START WORKING DATA
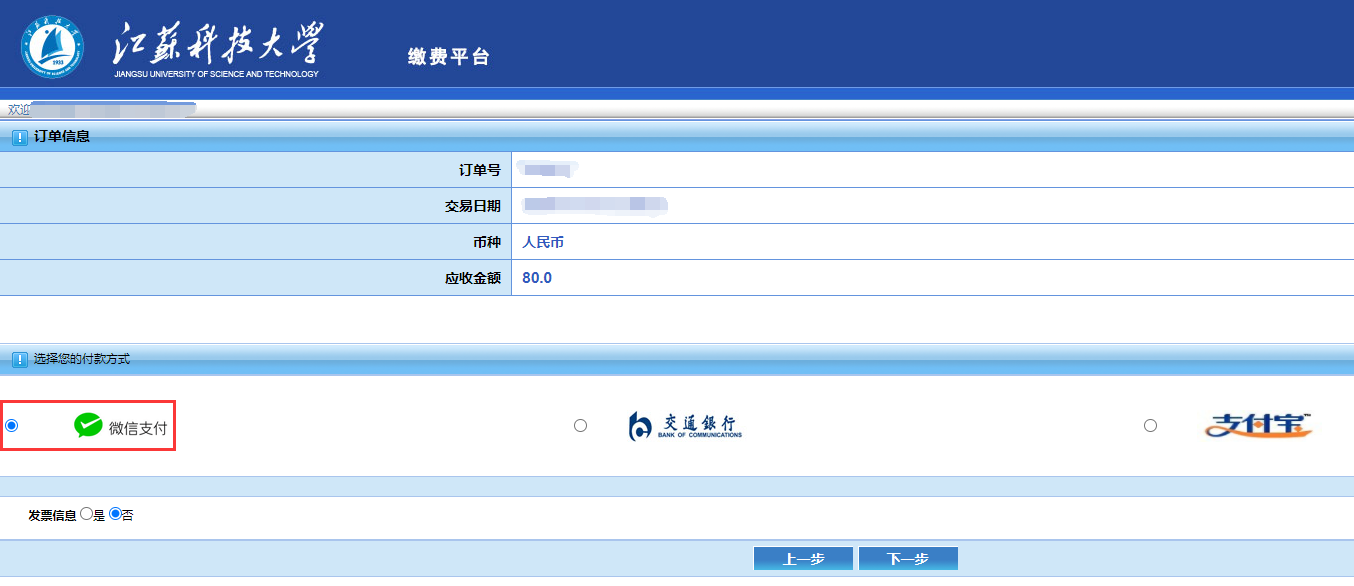The height and width of the screenshot is (586, 1354).
Task: Click the Bank of Communications logo
Action: (685, 426)
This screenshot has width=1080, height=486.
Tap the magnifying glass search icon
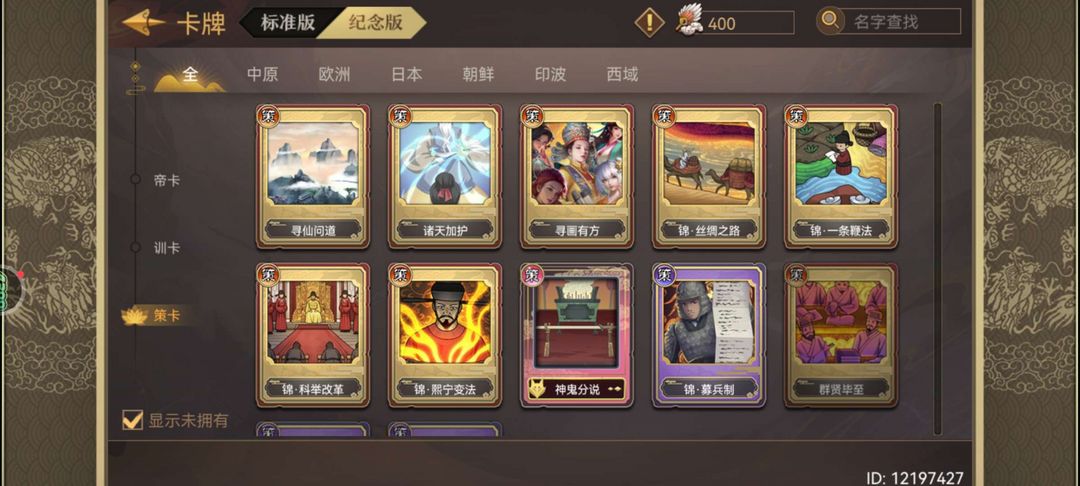[x=831, y=21]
END WORKING DATA
= TASK TO COMPLETE =
Only the lines from the one with "This screenshot has width=1080, height=486." through the final line of the entries above are to be repeated, exactly as written and without pictures.

= TASK RESPONSE =
This screenshot has width=1080, height=486.
Tap the magnifying glass search icon
[x=831, y=21]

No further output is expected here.